This post has been viewed more than 850 times and is by far and away the most viewed on my tiny little corner of the internet. In the post, I talk about attachment and the importance of connection following listening to Dr Suzanne Zeedyk present on the subject. Since posting it last May, my interest and experience in attachment theory and how it affects our every day lives has grown. So much so that I now have the privilege of taking part in a study into attachment behaviours in the early years classroom.
The study uses Video Interactive Guidance, an intervention which builds positive relationships through filming and feedback sessions. We are filmed in the classroom working with children in our usual way. By micro-analysing actions and communications in the feedback sessions, we are supported to increase our sensitivity and attunement within our relationships and interactions in the classroom.

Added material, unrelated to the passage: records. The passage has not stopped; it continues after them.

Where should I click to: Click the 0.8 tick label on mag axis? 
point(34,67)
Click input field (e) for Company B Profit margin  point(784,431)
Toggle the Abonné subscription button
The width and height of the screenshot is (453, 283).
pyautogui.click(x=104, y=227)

I received my first feedback session this week and I was astonished at what I saw as an outsider looking in at my own interactions with one of the children within my class. During the feedback, the clips showed the expression on the child’s face as I helped her with an activity. I saw my almost unconscious reactions to her needs – even when she hadn’t said what she needed, I was attuned to her needs. I saw her eyes grow bright as we shared a laugh. I saw her face scrunch just before she turned to look at me for help. I saw her positive and trusting responses to my own positivity, care and interest in her. I saw her complete trust and secure knowledge that if she needed me, I was there.
This first feedback session gave me so much food for thought as I reflected on how I interact with the children I teach on a daily basis and the importance of those interactions in building a secure base for the children to learn and grow.
“Any child can be made into a psychopath through failure of attachment. We know that. We have known it for a long time. We have to change a lot of established patterns or ways we do things – our priorities – so that nothing gets in the way of attachment in the earliest years. The capacities for trust, empathy, and affection are in fact the central core of what it means to be human, and are indispensable for adults to be able to form lasting, mutually satisfying co-operative relationships with others.”
Dr. Elliott Barker
John Bowlby said that relying on people that make us feel loved, safe and protected, is a basic necessity of human beings. During early years, the classroom plays a key role in the development of children, especially the development of children at risk. The teacher’s role as a attachment figure is essential and they have the capacity to create a secure environment where the child feels capable and loved and a secure base to return to catch their breath in the difficult journey of learning and development.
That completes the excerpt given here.